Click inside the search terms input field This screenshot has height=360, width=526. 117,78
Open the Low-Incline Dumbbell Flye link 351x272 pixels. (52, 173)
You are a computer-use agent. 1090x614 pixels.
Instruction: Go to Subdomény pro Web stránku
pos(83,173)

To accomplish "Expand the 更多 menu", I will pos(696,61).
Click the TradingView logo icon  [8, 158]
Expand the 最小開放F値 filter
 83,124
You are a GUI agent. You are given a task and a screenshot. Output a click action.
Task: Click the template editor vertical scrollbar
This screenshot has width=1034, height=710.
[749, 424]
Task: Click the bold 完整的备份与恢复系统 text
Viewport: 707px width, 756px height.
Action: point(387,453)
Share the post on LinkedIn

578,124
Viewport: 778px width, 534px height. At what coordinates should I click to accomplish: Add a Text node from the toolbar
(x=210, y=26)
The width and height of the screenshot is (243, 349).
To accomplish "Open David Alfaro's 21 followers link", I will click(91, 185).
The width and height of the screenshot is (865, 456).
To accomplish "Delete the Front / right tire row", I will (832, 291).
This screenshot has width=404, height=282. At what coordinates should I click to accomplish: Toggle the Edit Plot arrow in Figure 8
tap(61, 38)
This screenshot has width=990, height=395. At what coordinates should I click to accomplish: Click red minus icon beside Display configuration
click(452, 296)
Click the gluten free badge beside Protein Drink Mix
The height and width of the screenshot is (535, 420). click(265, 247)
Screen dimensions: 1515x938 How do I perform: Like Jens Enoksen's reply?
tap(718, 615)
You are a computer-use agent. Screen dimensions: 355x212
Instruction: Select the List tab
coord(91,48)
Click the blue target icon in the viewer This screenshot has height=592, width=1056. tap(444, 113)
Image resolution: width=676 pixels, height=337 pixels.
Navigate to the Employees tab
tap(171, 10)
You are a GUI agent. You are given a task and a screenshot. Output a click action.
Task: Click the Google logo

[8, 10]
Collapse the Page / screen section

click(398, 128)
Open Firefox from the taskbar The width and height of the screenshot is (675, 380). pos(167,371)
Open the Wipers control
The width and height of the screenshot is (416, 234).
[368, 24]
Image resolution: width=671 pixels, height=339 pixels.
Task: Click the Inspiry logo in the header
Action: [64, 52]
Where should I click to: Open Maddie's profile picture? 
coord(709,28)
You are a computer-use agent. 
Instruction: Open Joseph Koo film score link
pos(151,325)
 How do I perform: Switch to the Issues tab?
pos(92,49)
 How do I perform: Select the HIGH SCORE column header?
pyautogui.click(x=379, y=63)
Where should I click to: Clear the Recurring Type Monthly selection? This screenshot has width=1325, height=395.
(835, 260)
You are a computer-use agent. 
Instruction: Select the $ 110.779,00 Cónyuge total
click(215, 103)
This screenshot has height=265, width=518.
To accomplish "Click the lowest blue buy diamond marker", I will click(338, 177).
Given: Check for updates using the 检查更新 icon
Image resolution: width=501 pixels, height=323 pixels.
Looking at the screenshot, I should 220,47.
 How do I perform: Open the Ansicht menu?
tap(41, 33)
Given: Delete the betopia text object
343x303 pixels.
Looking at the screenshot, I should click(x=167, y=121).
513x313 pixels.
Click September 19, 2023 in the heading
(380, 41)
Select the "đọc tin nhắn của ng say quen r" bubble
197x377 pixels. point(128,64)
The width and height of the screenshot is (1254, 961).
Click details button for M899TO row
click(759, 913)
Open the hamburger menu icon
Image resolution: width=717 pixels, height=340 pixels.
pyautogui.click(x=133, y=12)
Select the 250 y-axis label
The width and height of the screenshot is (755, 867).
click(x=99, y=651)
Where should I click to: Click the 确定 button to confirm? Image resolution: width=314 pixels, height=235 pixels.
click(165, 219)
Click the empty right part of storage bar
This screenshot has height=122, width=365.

----

#### INSTRUCTIONS FOR THE TASK:
Find every line in the records that contains the word "blue"; copy those lines.

#### ANSWER TO THIS PROBLEM:
Click the blue target icon in the viewer This screenshot has height=592, width=1056. tap(444, 113)
To accomplish "Click the lowest blue buy diamond marker", I will click(338, 177).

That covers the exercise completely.